- Written task:
Reproduce each line of the material below without any change.

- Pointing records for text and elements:
○ ○ ○ ○
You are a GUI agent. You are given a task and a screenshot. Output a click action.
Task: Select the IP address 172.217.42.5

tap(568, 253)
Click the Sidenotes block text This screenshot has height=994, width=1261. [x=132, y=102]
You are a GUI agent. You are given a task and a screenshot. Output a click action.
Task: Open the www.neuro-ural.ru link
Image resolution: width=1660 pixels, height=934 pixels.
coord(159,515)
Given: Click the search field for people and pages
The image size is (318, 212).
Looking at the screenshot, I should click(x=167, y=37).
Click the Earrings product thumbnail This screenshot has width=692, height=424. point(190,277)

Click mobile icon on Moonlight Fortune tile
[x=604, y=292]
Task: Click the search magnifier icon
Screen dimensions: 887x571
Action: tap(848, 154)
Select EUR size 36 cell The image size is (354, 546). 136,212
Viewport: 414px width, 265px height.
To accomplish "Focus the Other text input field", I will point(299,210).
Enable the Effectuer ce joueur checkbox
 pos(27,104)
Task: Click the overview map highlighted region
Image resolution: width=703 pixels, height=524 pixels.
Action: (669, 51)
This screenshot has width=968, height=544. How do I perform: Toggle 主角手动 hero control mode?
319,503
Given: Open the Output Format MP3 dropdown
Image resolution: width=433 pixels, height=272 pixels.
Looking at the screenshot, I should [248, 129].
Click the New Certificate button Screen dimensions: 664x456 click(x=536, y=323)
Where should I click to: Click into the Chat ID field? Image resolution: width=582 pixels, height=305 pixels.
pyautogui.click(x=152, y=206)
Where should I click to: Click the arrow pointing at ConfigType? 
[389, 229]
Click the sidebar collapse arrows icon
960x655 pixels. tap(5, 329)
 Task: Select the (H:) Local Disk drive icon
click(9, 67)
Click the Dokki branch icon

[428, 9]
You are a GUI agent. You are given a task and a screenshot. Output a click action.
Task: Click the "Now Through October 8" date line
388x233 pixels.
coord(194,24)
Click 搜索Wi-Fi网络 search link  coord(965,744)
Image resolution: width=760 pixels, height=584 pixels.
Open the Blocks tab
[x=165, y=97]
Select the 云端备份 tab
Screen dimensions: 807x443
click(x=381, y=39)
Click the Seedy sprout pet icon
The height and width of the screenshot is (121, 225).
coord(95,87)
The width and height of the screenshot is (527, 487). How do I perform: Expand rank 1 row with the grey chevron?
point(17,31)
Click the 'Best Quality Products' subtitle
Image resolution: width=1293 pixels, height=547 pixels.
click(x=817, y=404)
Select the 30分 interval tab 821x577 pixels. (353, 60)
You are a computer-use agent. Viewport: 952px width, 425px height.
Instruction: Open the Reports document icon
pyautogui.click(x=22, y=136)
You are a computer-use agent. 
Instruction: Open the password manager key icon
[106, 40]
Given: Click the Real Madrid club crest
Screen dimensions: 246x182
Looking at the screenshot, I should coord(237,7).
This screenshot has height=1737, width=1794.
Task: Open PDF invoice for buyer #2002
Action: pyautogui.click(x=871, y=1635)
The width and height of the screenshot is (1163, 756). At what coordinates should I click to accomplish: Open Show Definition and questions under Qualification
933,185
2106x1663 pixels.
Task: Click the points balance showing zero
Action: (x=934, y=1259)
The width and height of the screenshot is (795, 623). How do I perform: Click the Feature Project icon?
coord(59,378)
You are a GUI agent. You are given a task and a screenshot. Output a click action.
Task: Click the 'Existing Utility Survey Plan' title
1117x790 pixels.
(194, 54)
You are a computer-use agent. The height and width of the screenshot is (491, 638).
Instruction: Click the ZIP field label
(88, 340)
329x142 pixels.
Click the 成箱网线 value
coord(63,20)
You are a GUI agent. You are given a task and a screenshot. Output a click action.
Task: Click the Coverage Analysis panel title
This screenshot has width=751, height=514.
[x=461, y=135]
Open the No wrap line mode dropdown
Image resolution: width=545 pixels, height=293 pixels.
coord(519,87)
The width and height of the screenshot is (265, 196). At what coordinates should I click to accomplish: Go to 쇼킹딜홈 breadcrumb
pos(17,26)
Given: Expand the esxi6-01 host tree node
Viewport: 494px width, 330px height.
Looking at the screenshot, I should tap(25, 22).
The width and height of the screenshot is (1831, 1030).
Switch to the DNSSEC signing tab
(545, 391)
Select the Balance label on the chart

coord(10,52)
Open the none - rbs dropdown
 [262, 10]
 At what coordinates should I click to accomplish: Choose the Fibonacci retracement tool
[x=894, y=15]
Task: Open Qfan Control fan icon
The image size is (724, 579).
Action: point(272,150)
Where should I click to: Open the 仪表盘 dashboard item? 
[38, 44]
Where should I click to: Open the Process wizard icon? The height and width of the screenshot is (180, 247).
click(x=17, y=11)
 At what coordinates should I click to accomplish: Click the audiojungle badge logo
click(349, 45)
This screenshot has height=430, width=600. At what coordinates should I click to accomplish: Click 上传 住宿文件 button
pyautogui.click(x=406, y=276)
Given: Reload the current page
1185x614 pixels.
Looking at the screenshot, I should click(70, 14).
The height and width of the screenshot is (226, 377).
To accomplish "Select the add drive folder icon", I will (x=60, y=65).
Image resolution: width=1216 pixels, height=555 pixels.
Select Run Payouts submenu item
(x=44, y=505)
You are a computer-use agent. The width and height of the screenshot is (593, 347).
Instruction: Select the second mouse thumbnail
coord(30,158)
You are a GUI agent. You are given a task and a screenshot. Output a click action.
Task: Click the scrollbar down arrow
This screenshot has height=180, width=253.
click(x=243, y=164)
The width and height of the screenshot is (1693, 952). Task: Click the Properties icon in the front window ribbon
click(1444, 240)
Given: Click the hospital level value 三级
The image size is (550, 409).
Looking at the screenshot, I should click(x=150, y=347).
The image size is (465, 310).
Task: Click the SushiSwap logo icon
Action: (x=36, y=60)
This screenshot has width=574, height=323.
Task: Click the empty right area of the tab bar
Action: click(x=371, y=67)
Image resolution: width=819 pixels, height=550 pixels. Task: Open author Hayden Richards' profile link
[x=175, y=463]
○ ○ ○ ○
- Answer to this exercise:
You are a GUI agent. You are given a task and a screenshot. Output a click action.
Task: Select the IP address 172.217.42.5

tap(568, 253)
Click the Sidenotes block text This screenshot has height=994, width=1261. [x=132, y=102]
You are a GUI agent. You are given a task and a screenshot. Output a click action.
Task: Open the www.neuro-ural.ru link
Image resolution: width=1660 pixels, height=934 pixels.
coord(159,515)
Given: Click the search field for people and pages
The image size is (318, 212).
Looking at the screenshot, I should click(x=167, y=37).
Click the Earrings product thumbnail This screenshot has width=692, height=424. point(190,277)

Click mobile icon on Moonlight Fortune tile
[x=604, y=292]
Task: Click the search magnifier icon
Screen dimensions: 887x571
Action: tap(848, 154)
Select EUR size 36 cell The image size is (354, 546). 136,212
Viewport: 414px width, 265px height.
To accomplish "Focus the Other text input field", I will point(299,210).
Enable the Effectuer ce joueur checkbox
 pos(27,104)
Task: Click the overview map highlighted region
Image resolution: width=703 pixels, height=524 pixels.
Action: (669, 51)
This screenshot has width=968, height=544. How do I perform: Toggle 主角手动 hero control mode?
319,503
Given: Open the Output Format MP3 dropdown
Image resolution: width=433 pixels, height=272 pixels.
Looking at the screenshot, I should [248, 129].
Click the New Certificate button Screen dimensions: 664x456 click(x=536, y=323)
Where should I click to: Click into the Chat ID field? Image resolution: width=582 pixels, height=305 pixels.
pyautogui.click(x=152, y=206)
Where should I click to: Click the arrow pointing at ConfigType? 
[389, 229]
Click the sidebar collapse arrows icon
960x655 pixels. tap(5, 329)
 Task: Select the (H:) Local Disk drive icon
click(9, 67)
Click the Dokki branch icon

[428, 9]
You are a GUI agent. You are given a task and a screenshot. Output a click action.
Task: Click the "Now Through October 8" date line
388x233 pixels.
coord(194,24)
Click 搜索Wi-Fi网络 search link  coord(965,744)
Image resolution: width=760 pixels, height=584 pixels.
Open the Blocks tab
[x=165, y=97]
Select the 云端备份 tab
Screen dimensions: 807x443
click(x=381, y=39)
Click the Seedy sprout pet icon
The height and width of the screenshot is (121, 225).
coord(95,87)
The width and height of the screenshot is (527, 487). How do I perform: Expand rank 1 row with the grey chevron?
point(17,31)
Click the 'Best Quality Products' subtitle
Image resolution: width=1293 pixels, height=547 pixels.
click(x=817, y=404)
Select the 30分 interval tab 821x577 pixels. (353, 60)
You are a computer-use agent. Viewport: 952px width, 425px height.
Instruction: Open the Reports document icon
pyautogui.click(x=22, y=136)
You are a computer-use agent. 
Instruction: Open the password manager key icon
[106, 40]
Given: Click the Real Madrid club crest
Screen dimensions: 246x182
Looking at the screenshot, I should coord(237,7).
This screenshot has height=1737, width=1794.
Task: Open PDF invoice for buyer #2002
Action: pyautogui.click(x=871, y=1635)
The width and height of the screenshot is (1163, 756). At what coordinates should I click to accomplish: Open Show Definition and questions under Qualification
933,185
2106x1663 pixels.
Task: Click the points balance showing zero
Action: (x=934, y=1259)
The width and height of the screenshot is (795, 623). How do I perform: Click the Feature Project icon?
coord(59,378)
You are a GUI agent. You are given a task and a screenshot. Output a click action.
Task: Click the 'Existing Utility Survey Plan' title
1117x790 pixels.
(194, 54)
You are a computer-use agent. The height and width of the screenshot is (491, 638).
Instruction: Click the ZIP field label
(88, 340)
329x142 pixels.
Click the 成箱网线 value
coord(63,20)
You are a GUI agent. You are given a task and a screenshot. Output a click action.
Task: Click the Coverage Analysis panel title
This screenshot has width=751, height=514.
[x=461, y=135]
Open the No wrap line mode dropdown
Image resolution: width=545 pixels, height=293 pixels.
coord(519,87)
The width and height of the screenshot is (265, 196). At what coordinates should I click to accomplish: Go to 쇼킹딜홈 breadcrumb
pos(17,26)
Given: Expand the esxi6-01 host tree node
Viewport: 494px width, 330px height.
Looking at the screenshot, I should tap(25, 22).
The width and height of the screenshot is (1831, 1030).
Switch to the DNSSEC signing tab
(545, 391)
Select the Balance label on the chart

coord(10,52)
Open the none - rbs dropdown
 [262, 10]
 At what coordinates should I click to accomplish: Choose the Fibonacci retracement tool
[x=894, y=15]
Task: Open Qfan Control fan icon
The image size is (724, 579).
Action: point(272,150)
Where should I click to: Open the 仪表盘 dashboard item? 
[38, 44]
Where should I click to: Open the Process wizard icon? The height and width of the screenshot is (180, 247).
click(x=17, y=11)
 At what coordinates should I click to accomplish: Click the audiojungle badge logo
click(349, 45)
This screenshot has height=430, width=600. At what coordinates should I click to accomplish: Click 上传 住宿文件 button
pyautogui.click(x=406, y=276)
Given: Reload the current page
1185x614 pixels.
Looking at the screenshot, I should click(70, 14).
The height and width of the screenshot is (226, 377).
To accomplish "Select the add drive folder icon", I will (x=60, y=65).
Image resolution: width=1216 pixels, height=555 pixels.
Select Run Payouts submenu item
(x=44, y=505)
You are a computer-use agent. The width and height of the screenshot is (593, 347).
Instruction: Select the second mouse thumbnail
coord(30,158)
You are a GUI agent. You are given a task and a screenshot. Output a click action.
Task: Click the scrollbar down arrow
This screenshot has height=180, width=253.
click(x=243, y=164)
The width and height of the screenshot is (1693, 952). Task: Click the Properties icon in the front window ribbon
click(1444, 240)
Given: Click the hospital level value 三级
The image size is (550, 409).
Looking at the screenshot, I should click(x=150, y=347).
The image size is (465, 310).
Task: Click the SushiSwap logo icon
Action: (x=36, y=60)
This screenshot has width=574, height=323.
Task: Click the empty right area of the tab bar
Action: click(x=371, y=67)
Image resolution: width=819 pixels, height=550 pixels. Task: Open author Hayden Richards' profile link
[x=175, y=463]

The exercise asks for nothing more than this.